→ **EXERCISE**:
Please copy exactly the lines from the first in the records through the line that contains "Given: Click the back arrow button", but not the pictures.

→ **RECORDS TO USE**:
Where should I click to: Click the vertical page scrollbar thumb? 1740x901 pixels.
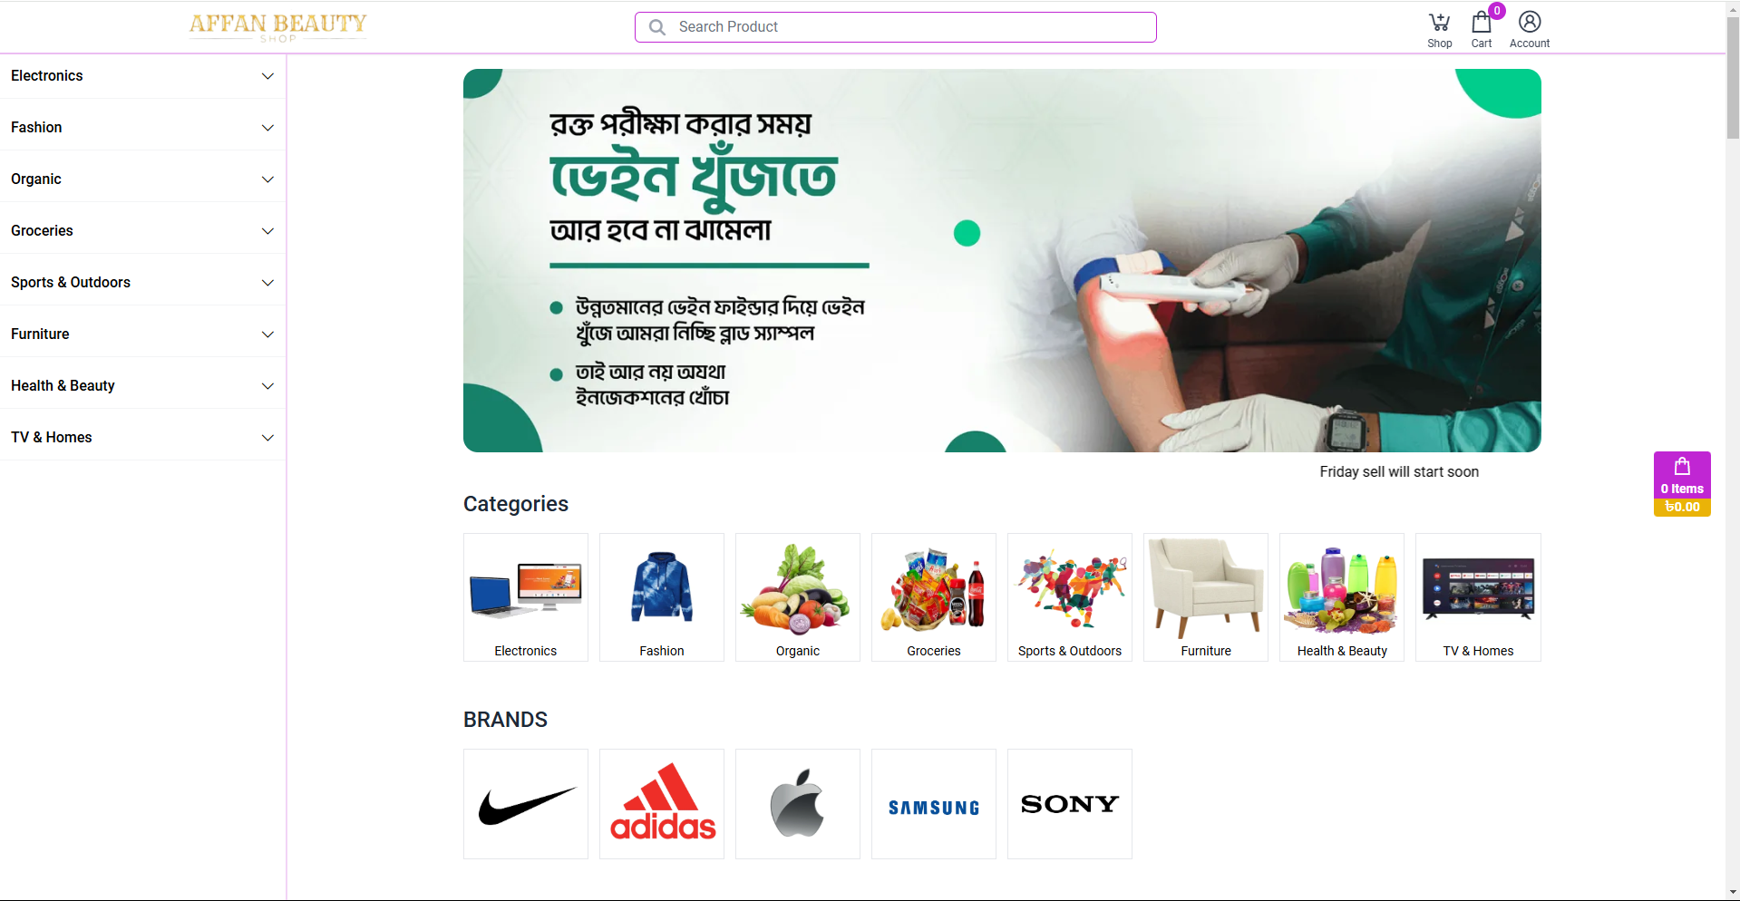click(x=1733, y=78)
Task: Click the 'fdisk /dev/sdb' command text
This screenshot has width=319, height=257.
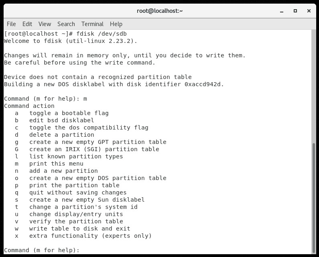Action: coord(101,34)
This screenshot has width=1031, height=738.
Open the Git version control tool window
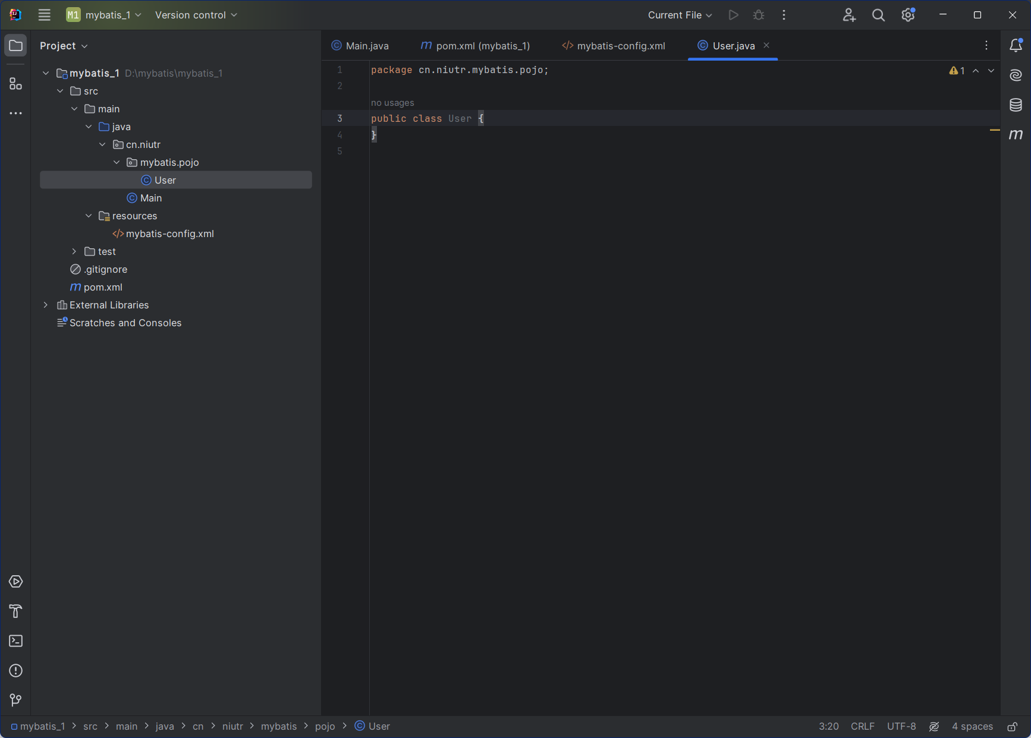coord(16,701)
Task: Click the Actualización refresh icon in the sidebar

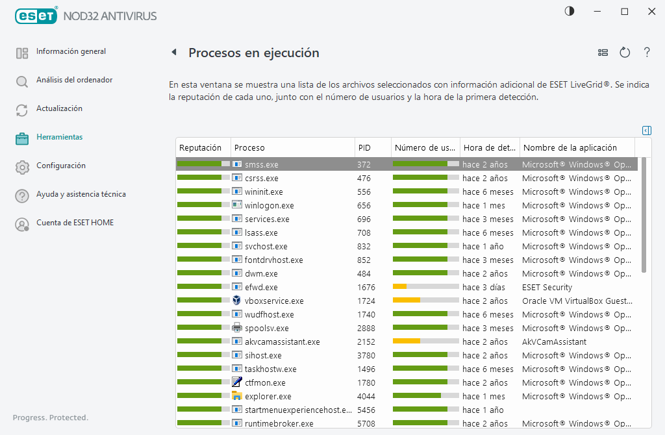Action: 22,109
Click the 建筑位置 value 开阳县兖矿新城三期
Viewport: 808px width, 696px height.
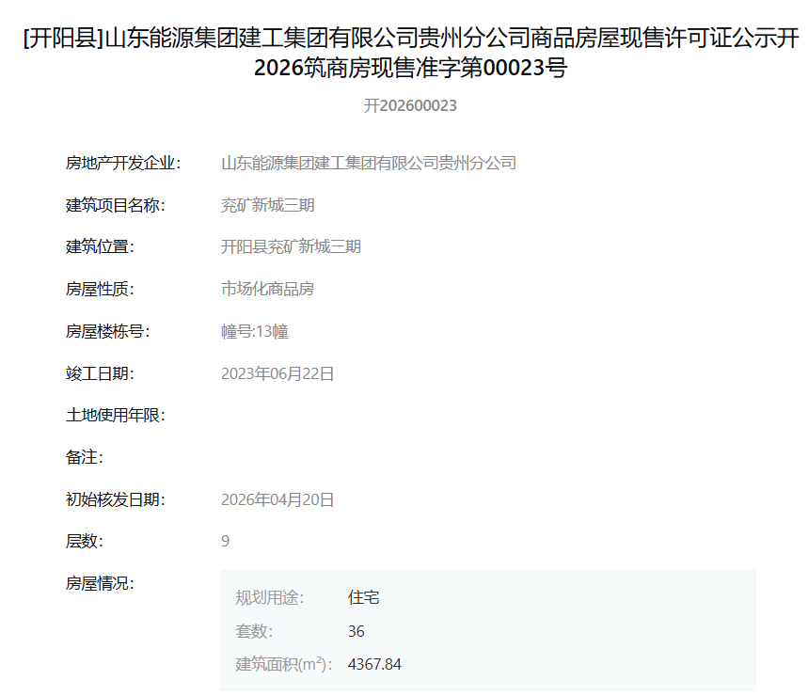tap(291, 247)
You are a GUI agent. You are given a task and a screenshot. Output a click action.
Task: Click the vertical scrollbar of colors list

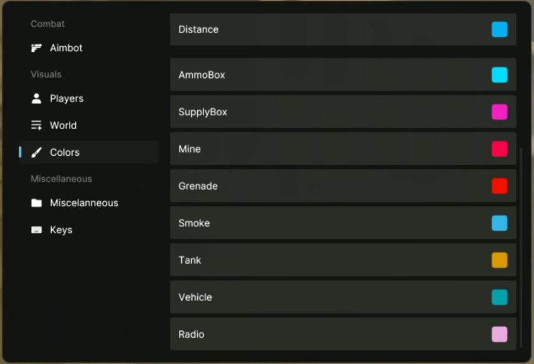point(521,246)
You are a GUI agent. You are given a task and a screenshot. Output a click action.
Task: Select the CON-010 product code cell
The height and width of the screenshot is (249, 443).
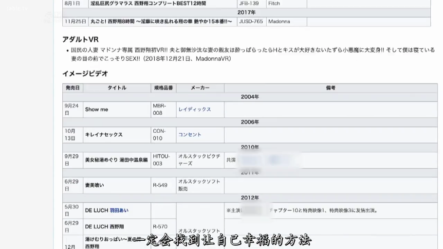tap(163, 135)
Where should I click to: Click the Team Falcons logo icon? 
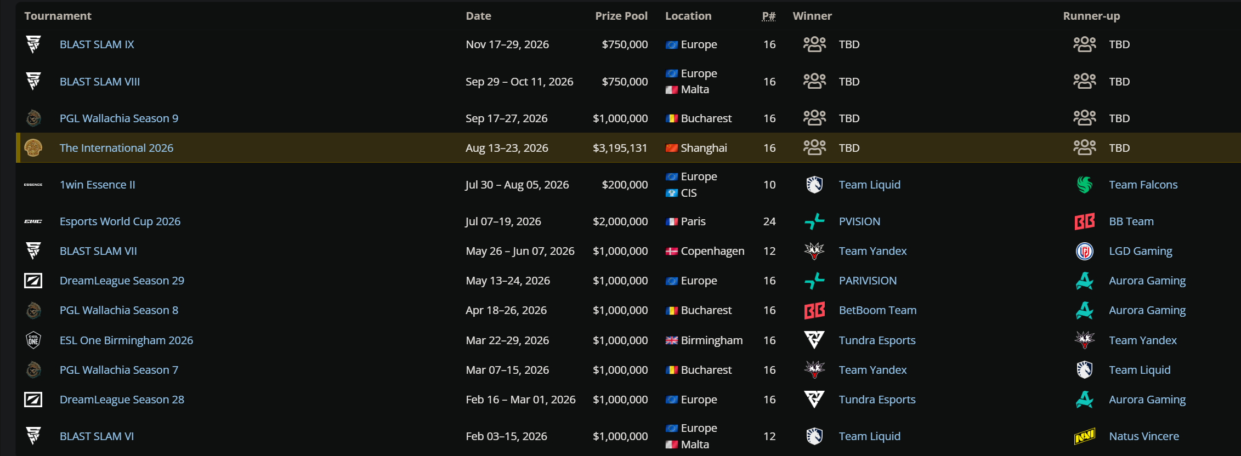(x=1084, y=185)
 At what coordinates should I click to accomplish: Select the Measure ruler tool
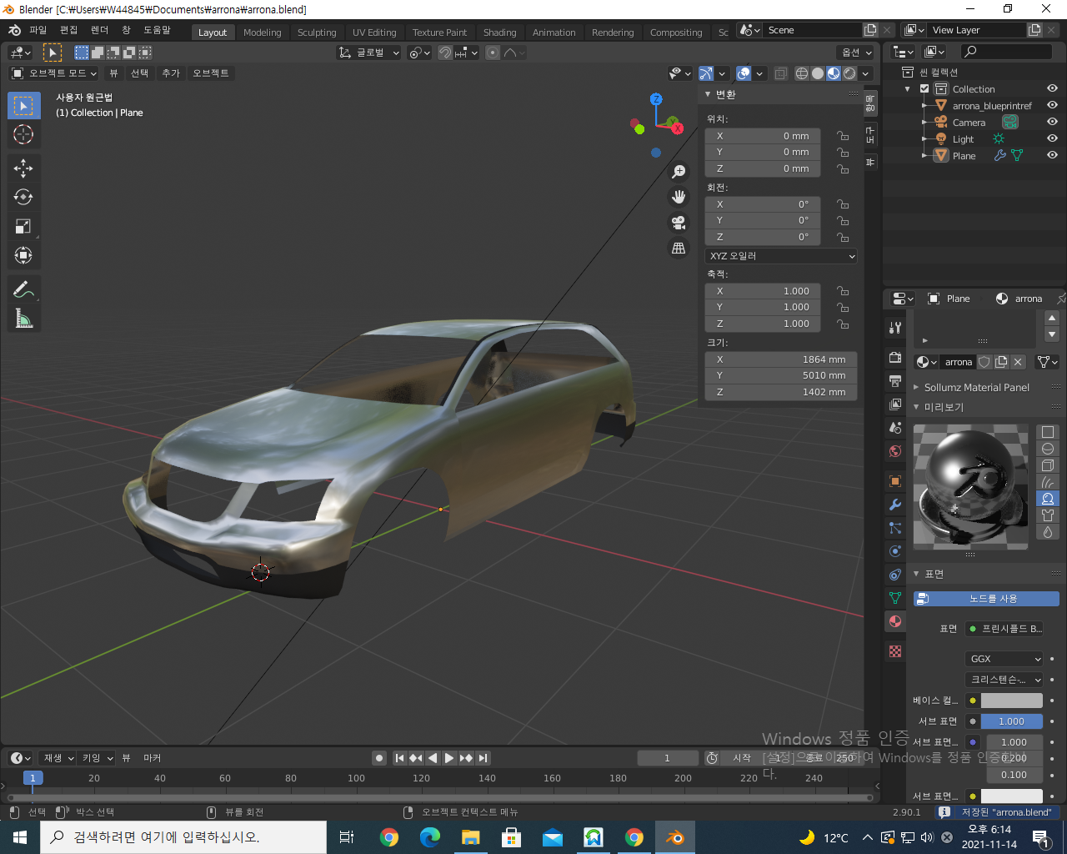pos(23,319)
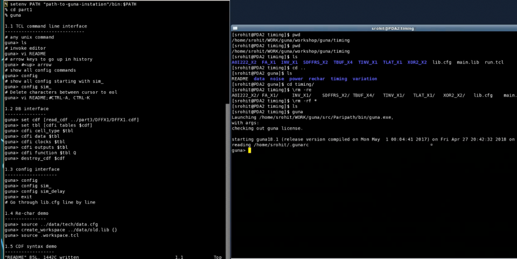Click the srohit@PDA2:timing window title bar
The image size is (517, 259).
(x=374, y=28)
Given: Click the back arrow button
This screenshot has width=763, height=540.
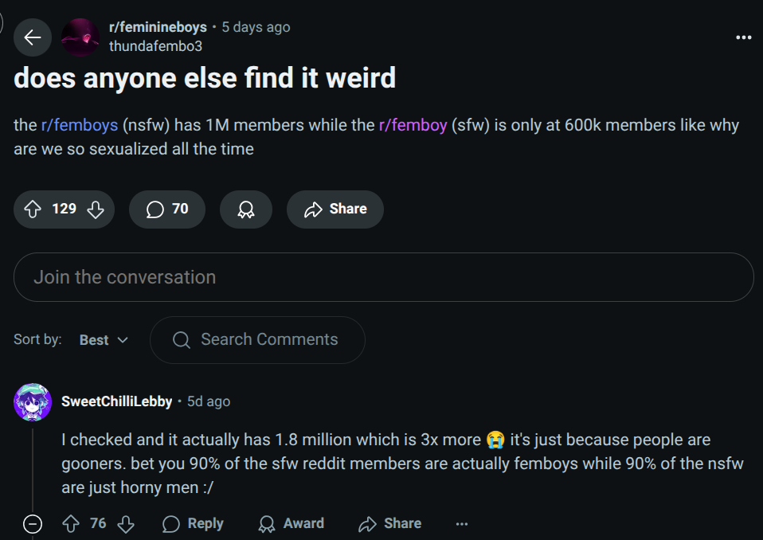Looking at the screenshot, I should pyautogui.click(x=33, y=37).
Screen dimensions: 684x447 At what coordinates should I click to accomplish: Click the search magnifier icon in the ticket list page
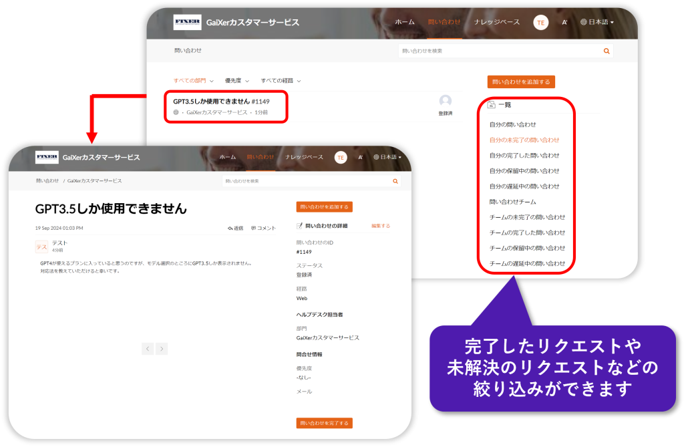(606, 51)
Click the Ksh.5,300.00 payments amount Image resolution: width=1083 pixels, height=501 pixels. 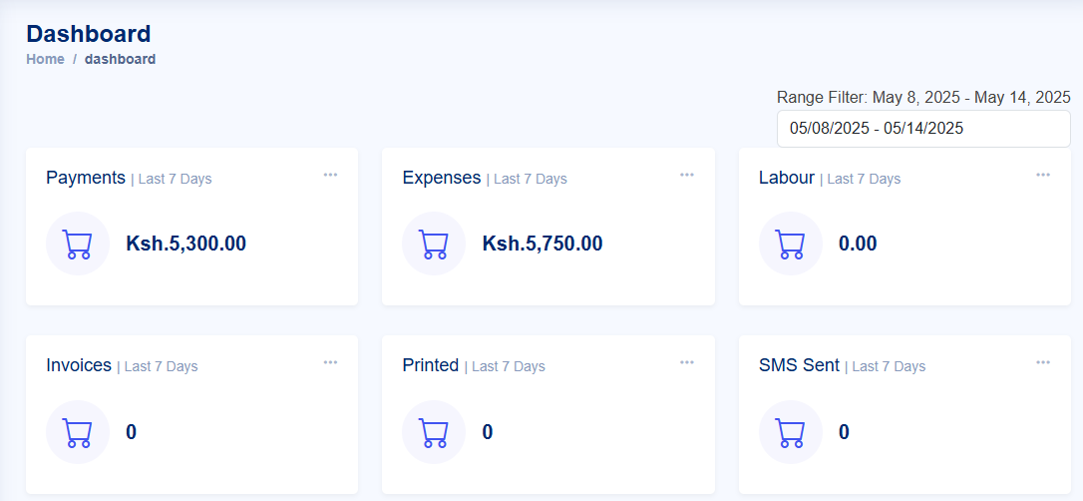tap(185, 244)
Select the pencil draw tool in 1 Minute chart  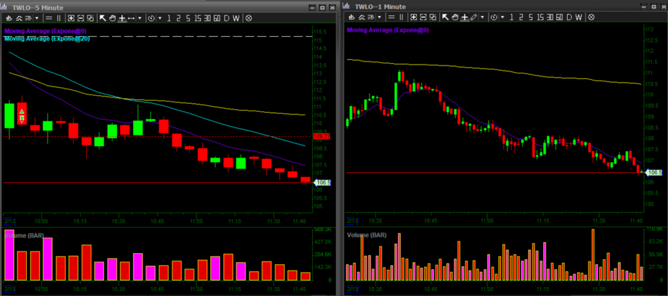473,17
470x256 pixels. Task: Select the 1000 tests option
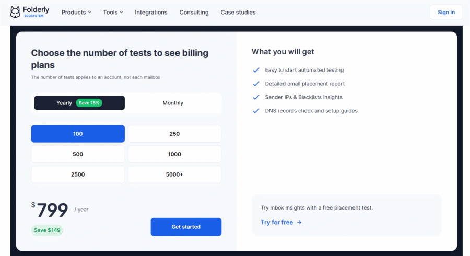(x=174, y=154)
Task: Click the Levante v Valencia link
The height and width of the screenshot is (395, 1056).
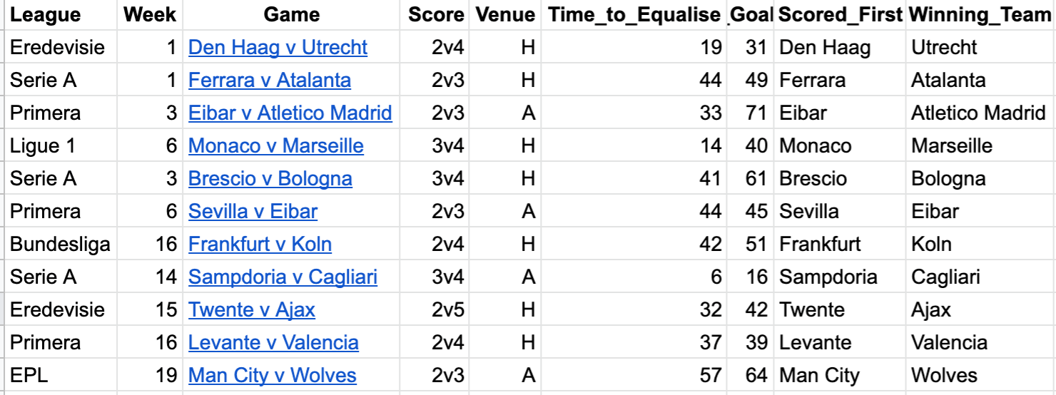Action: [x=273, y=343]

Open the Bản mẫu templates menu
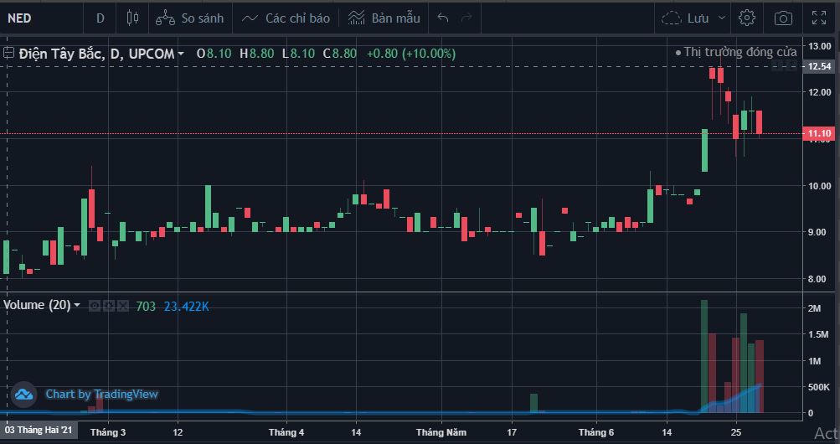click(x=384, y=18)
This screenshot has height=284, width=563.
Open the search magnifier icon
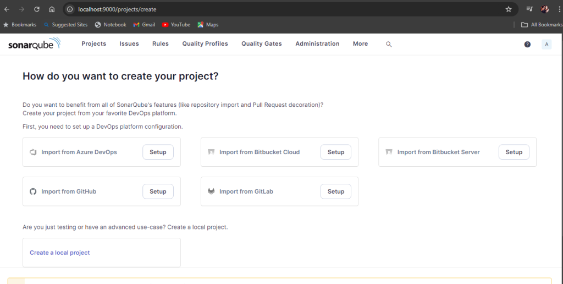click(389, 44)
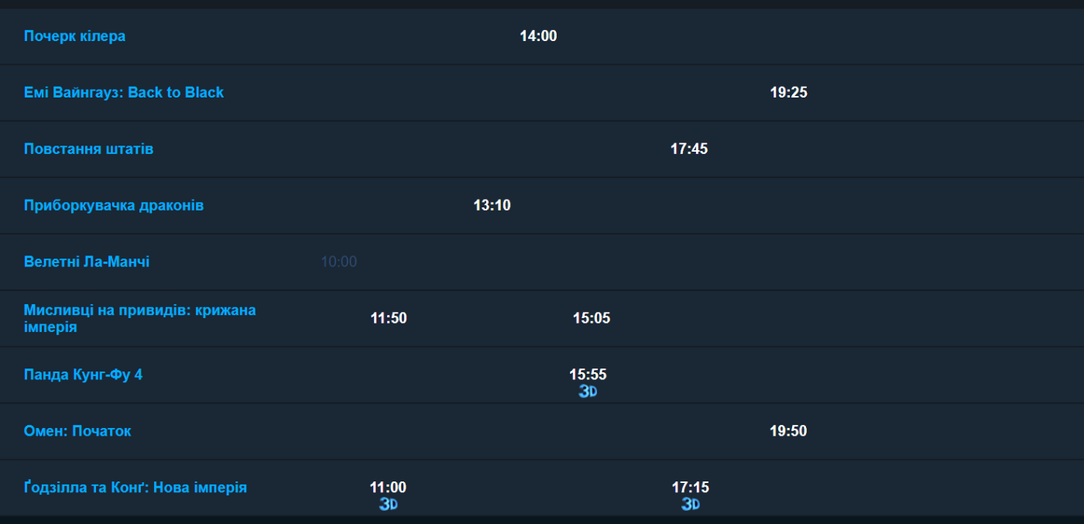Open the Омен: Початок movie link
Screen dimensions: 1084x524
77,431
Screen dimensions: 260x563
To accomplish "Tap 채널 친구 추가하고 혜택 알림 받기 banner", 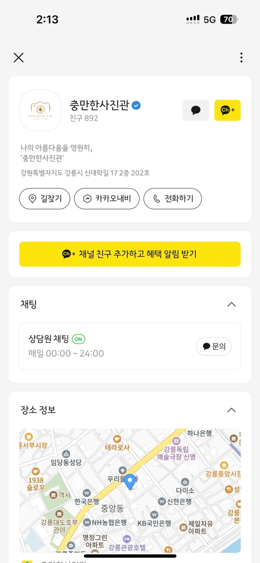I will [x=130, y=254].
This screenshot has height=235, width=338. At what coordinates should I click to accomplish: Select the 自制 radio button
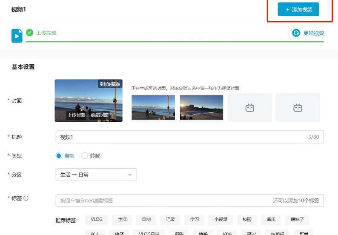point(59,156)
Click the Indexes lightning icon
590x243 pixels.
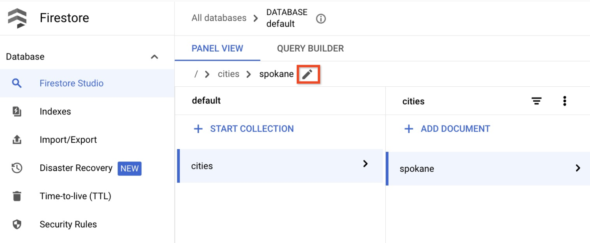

→ **TASK ANSWER**:
Where should I click to: Click the vertical page scrollbar thumb? 1740x901 pixels.
click(x=1733, y=78)
Task: Click the 'fdisk /dev/sdb' command text
This screenshot has width=319, height=257.
Action: coord(101,34)
This screenshot has width=1031, height=738.
Open the Git version control tool window
coord(16,701)
Task: Click the Actualización refresh icon in the sidebar

Action: 22,109
Click the 建筑位置 value 开阳县兖矿新城三期
Viewport: 808px width, 696px height.
tap(291, 247)
You are a GUI agent. You are given a task and a screenshot. Output a click action.
Task: Click the vertical scrollbar of colors list

point(521,246)
You are a GUI agent. You are given a task and a screenshot. Output a click action.
Task: Select the CON-010 product code cell
The height and width of the screenshot is (249, 443).
tap(163, 135)
Where should I click to: Click the Team Falcons logo icon? 
(x=1084, y=185)
 At what coordinates should I click to accomplish: Select the Measure ruler tool
pos(23,319)
Click the srohit@PDA2:timing window title bar
The image size is (517, 259).
(x=374, y=28)
Given: Click the back arrow button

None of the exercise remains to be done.